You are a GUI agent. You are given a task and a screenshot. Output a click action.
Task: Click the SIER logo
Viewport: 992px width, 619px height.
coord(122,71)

...

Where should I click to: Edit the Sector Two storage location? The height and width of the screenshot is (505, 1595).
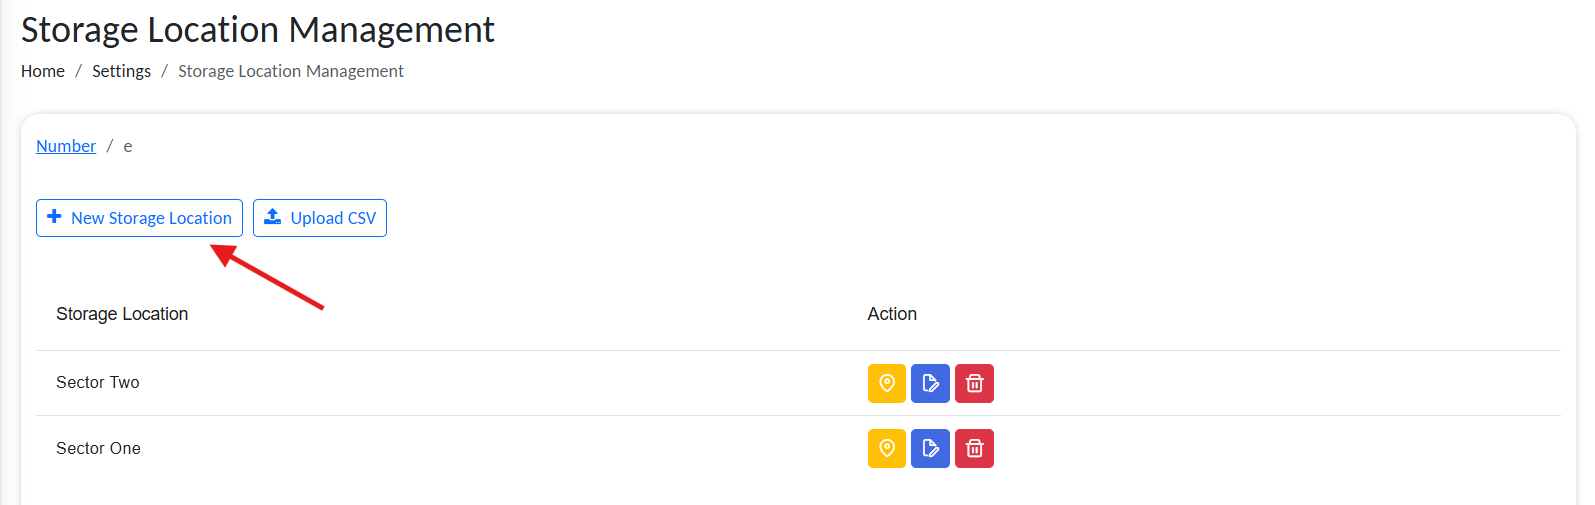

* [Your assignment]:
All lines of the records containing "screenshot" should be shown.

* [Task response]:
You are a GUI agent. You are given a task and a screenshot. Output a click action.
Where should I click to: Edit the Sector Two storage location? The height and width of the screenshot is (505, 1595).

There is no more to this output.